Assignment 1 : Simple Matrix Multiplication

Fabian Prada

1) Calling the Device multiplication function from the Host:

void MatrixMulOnDevice(const Matrix M, const Matrix N, Matrix P){

Matrix Mdevice=AllocateDeviceMatrix(M);
Matrix Ndevice=AllocateDeviceMatrix(N);
Matrix Pdevice=AllocateDeviceMatrix(P);

CopyToDeviceMatrix(Mdevice,M);
CopyToDeviceMatrix(Ndevice,N);

dim3 dimGrid(1,1);
dim3 dimBlock(MATRIX_SIZE,MATRIX_SIZE);

MatrixMulKernel<<>>(Mdevice,Ndevice,Pdevice);

CopyFromDeviceMatrix(P,Pdevice);

cudaFree(Mdevice.elements);
cudaFree(Ndevice.elements);
cudaFree(Pdevice.elements);

}

2) Device multiplication function:

__global__ void MatrixMulKernel(Matrix M, Matrix N, Matrix P){

int tx=threadIdx.x;
int ty=threadIdx.y;

float cummulativeVal=0.f;

for(int k=0; k< MATRIX_SIZE; k++){

cummulativeVal+=M.elements[MATRIX_SIZE*tx+k]*N.elements[ty+MATRIX_SIZE*k];

}

P.elements[tx*MATRIX_SIZE+ty]=cummulativeVal;

}

3) Device performance:

How many times is each element of the input matrices loaded during the execution of the kernel?

Each element of the 16x16 input matrices, M and N, is loaded 16 times during the execution of the kernel. In my implementation the thread (tx,ty) calculates the output value in matrix P located at tx-row and ty-column. To do such calculation, this thread requires to acces global memory and load 16 values from each matrix: M_(tx,1),M_(tx,2),...,M_(tx,16), and N_(1,ty),N(2,ty),...,N(16,ty). Therefore an element of matrix M, say M_(a,b), is loaded from global memory by all the threads that calculates elements at the a-row of matrix P, those are threads with indices (a,1), (a,2),...,(a,16). Analogusly, an element N_(c,d) is loaded from global memory by all the threads that calculates elements at the d-column of matrix P, those are threads with indices (1,d),(2,d),...,(16,d).

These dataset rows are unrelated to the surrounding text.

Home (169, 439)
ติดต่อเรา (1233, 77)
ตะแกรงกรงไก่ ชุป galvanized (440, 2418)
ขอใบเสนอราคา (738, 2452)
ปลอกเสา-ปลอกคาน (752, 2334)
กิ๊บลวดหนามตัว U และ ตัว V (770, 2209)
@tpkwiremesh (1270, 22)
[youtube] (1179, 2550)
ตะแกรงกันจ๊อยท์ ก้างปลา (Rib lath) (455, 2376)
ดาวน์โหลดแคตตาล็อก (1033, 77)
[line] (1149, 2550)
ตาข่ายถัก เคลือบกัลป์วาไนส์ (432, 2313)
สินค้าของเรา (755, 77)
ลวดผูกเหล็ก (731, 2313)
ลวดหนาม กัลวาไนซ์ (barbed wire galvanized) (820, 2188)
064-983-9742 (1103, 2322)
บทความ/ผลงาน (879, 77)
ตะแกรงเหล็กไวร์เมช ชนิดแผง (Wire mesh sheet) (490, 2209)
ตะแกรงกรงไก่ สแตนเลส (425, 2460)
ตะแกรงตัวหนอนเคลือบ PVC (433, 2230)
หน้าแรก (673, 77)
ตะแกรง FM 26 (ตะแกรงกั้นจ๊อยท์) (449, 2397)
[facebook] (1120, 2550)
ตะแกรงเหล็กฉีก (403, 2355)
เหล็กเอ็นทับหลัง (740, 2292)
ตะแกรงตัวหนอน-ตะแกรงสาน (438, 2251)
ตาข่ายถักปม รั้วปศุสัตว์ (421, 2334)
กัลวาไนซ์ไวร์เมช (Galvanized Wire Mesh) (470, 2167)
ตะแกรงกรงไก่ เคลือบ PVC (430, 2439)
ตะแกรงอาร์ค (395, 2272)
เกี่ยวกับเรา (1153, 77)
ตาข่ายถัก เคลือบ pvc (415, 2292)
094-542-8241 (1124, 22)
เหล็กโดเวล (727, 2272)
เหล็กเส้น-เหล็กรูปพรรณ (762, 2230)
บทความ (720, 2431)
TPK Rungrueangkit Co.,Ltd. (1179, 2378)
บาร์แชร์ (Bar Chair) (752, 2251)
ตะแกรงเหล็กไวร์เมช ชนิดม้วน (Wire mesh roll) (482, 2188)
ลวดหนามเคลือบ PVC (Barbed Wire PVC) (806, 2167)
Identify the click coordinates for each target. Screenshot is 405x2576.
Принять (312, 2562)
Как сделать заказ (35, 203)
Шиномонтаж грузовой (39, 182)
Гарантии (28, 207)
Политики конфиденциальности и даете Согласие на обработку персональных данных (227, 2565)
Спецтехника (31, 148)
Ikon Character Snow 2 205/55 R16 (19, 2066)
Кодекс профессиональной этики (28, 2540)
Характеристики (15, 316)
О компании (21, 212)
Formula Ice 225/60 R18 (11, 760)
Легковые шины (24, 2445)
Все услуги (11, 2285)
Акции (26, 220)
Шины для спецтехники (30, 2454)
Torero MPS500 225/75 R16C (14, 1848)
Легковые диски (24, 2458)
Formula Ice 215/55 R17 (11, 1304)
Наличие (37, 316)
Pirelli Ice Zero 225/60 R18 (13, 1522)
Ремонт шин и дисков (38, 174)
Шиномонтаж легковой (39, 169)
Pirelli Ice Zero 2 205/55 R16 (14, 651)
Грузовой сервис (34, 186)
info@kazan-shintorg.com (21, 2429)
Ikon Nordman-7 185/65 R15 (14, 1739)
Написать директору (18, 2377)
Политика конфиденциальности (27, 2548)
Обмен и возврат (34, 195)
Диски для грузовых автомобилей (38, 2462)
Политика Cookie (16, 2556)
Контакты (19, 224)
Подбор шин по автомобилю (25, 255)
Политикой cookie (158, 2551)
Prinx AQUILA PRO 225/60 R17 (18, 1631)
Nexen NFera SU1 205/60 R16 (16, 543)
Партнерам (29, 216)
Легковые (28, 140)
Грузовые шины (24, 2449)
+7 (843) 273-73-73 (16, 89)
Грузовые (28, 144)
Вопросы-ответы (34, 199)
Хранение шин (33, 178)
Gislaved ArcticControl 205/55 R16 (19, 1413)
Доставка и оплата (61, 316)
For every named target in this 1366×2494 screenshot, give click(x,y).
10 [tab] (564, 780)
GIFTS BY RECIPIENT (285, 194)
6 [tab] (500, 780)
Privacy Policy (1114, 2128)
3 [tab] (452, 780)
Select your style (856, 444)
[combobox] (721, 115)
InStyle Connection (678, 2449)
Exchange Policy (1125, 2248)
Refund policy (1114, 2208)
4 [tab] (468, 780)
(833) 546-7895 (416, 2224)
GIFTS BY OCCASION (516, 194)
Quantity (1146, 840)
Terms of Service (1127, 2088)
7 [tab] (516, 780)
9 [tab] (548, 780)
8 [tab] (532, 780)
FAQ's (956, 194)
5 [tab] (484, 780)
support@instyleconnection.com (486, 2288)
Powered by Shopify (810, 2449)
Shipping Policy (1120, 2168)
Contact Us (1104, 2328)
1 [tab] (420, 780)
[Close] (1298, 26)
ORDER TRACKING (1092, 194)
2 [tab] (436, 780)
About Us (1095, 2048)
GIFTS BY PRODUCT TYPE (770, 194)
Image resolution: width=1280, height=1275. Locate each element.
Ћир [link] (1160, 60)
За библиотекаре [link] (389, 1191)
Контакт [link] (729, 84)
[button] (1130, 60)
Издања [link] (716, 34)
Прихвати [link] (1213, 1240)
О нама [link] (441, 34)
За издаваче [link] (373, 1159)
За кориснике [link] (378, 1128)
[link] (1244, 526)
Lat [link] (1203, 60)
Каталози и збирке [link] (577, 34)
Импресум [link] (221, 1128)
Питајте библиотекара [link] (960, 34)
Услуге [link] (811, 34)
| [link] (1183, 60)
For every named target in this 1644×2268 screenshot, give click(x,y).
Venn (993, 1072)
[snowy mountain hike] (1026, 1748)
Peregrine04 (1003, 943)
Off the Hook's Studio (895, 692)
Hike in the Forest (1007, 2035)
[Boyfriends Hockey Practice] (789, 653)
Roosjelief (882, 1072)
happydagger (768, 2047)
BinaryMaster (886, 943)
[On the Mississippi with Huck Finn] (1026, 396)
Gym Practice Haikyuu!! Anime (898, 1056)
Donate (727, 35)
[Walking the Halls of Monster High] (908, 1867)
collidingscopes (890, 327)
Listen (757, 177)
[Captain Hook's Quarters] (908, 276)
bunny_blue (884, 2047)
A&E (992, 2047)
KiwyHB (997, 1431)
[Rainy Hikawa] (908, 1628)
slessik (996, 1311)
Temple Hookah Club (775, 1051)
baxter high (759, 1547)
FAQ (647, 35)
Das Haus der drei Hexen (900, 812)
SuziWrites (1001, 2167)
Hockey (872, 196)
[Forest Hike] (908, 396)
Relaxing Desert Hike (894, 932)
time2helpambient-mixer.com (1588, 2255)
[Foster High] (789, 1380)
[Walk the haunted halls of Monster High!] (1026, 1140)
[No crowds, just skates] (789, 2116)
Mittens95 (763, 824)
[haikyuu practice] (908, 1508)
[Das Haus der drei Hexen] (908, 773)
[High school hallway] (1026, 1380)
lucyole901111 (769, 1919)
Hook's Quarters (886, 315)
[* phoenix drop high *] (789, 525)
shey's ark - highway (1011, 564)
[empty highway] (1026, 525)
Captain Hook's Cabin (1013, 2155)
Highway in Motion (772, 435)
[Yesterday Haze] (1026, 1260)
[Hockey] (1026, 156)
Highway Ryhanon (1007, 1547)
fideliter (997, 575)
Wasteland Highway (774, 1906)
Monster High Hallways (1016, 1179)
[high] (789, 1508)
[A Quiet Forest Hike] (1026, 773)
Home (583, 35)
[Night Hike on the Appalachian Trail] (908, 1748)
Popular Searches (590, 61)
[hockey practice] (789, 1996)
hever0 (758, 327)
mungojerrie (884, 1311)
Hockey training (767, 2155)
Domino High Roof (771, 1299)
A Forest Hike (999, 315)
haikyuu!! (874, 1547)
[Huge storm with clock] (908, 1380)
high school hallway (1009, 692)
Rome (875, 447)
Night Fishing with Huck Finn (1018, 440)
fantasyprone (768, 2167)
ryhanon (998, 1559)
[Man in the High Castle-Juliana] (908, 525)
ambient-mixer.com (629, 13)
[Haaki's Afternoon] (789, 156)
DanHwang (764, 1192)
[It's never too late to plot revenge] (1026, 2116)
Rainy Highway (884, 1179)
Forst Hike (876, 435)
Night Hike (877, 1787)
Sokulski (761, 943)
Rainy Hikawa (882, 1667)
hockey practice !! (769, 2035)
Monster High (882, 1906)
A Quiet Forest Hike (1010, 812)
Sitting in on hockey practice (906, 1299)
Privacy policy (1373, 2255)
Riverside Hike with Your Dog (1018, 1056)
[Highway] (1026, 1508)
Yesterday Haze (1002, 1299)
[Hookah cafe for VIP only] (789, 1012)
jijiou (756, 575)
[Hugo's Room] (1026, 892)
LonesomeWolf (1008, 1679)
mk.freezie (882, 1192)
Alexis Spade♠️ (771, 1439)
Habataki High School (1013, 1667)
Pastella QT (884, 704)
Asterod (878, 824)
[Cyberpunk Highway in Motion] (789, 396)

In the case of nxn matrix multiplication each element of the input matrices is loaded n times.

What is the memory-access to floating-point computation ratio in each thread?

The thread (tx,ty) computes the value of P_(tx,ty). This thread performs 32 memory accesses to load the values M_(tx,1),M_(tx,2),...,M_(tx,16), and N_(1,ty),N(2,ty),...,N(16,ty). Along the computation it does 16 multiplications ( M_(tx,1)*N_(1,ty),M_(tx,2)*N(2,ty),..., and M_(tx,16)*N(16,ty)) and 16 sums (0+M_(tx,1)*N_(1,ty)+M_(tx,2)*N(2,ty))+...+M_(tx,16)*N(16,ty)). Therefore, the total number of memory accesses and floating point computations (per thread) are both 32. Then, the memory-access to floating-point computation ratio in each thread is 1.

This situation also holds for multiplication of nxn matrices, 2n memory accesses : 2n float point computations per thread.